“INTEGRAZIONE E SPORT: MISSIONE POSSIBILE”
Intervista a Enrica Nisi
Di Alessandra Giancola
Con questa rubrica presentiamo di volta in volta uomini, donne e associazioni che dedicano energie, tempo e passione a qualcosa, o a qualcuno, che non necessariamente si traduce in un “ritorno” economico o in un compenso tangibile. Siamo tutti diversi e tutti, troppo spesso, ci concentriamo su noi stessi senza volgere lo sguardo sull’altro, sugli altri. Guardandosi intorno, invece, scopriamo tante idee, tanti mondi, tante realtà particolari. Qui incontriamo Enrica Nisi, fondatrice e presidentessa di Integra Sport.
Enrica Nisi, nata a Roma nel 1963, è una psicologa e psicoterapeuta con molti anni di esperienza maturati presso i reparti ospedalieri di oncologia, assistenza domiciliare e riabilitazione pediatrica. Vive a Monterotondo (Rm) dove ha contribuito alla fondazione della Onlus Integra Sport 2013 ASD.
Enrica, perché una donna così impegnata come lei ha sentito anche la necessità di immergersi nel mondo del volontariato?

** Da fare **
a. Secondo l'intervista, in quale città vive Enrica Nisi?
b. Riporta il passo dell'intervista compreso tra "Enrica Nisi, nata" e "Sport 2013 ASD.", estremi inclusi.

[Voci di dati]

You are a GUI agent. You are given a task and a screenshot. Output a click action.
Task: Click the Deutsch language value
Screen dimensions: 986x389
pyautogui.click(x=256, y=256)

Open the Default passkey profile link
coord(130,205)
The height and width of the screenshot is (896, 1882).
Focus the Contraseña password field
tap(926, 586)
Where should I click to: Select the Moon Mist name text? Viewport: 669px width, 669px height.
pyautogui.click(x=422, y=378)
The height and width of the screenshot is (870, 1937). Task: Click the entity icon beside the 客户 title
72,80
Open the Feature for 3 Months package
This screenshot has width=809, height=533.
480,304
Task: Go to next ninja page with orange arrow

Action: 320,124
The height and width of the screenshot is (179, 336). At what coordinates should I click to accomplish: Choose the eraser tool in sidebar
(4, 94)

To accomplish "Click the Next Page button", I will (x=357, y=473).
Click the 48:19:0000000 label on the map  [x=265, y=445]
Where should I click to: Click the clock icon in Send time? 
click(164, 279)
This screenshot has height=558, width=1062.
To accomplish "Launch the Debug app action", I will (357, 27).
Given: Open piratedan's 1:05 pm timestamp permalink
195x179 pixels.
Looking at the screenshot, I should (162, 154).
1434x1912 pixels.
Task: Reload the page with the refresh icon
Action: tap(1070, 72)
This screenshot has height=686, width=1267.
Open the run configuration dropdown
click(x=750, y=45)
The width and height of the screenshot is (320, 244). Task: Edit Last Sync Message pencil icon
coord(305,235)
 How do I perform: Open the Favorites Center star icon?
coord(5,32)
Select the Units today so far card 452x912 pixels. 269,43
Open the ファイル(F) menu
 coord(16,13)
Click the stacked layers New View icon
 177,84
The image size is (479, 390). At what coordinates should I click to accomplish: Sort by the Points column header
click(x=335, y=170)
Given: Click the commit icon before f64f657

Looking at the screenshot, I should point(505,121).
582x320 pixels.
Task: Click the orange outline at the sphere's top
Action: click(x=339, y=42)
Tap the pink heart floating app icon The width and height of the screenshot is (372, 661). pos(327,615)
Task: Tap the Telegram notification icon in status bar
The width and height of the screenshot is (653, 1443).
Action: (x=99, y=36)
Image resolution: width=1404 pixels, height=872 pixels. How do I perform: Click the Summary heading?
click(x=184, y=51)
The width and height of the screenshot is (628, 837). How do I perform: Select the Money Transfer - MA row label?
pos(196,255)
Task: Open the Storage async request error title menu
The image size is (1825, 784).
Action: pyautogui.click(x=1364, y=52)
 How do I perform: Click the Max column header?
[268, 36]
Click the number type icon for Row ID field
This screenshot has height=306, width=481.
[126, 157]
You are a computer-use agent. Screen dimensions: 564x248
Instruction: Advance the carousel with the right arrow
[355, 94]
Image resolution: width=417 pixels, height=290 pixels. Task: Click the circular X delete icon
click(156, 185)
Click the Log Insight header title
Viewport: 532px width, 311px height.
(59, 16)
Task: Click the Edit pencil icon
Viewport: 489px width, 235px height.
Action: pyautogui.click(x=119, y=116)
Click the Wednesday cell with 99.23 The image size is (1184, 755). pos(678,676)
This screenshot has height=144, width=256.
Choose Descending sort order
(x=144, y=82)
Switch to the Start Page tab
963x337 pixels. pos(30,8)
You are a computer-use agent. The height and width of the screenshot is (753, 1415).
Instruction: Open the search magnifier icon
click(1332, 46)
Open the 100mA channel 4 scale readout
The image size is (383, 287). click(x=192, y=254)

** Soluzioni **
a. A Monterotondo (Rm).

b.
Enrica Nisi, nata a Roma nel 1963, è una psicologa e psicoterapeuta con molti anni di esperienza maturati presso i reparti ospedalieri di oncologia, assistenza domiciliare e riabilitazione pediatrica. Vive a Monterotondo (Rm) dove ha contribuito alla fondazione della Onlus Integra Sport 2013 ASD.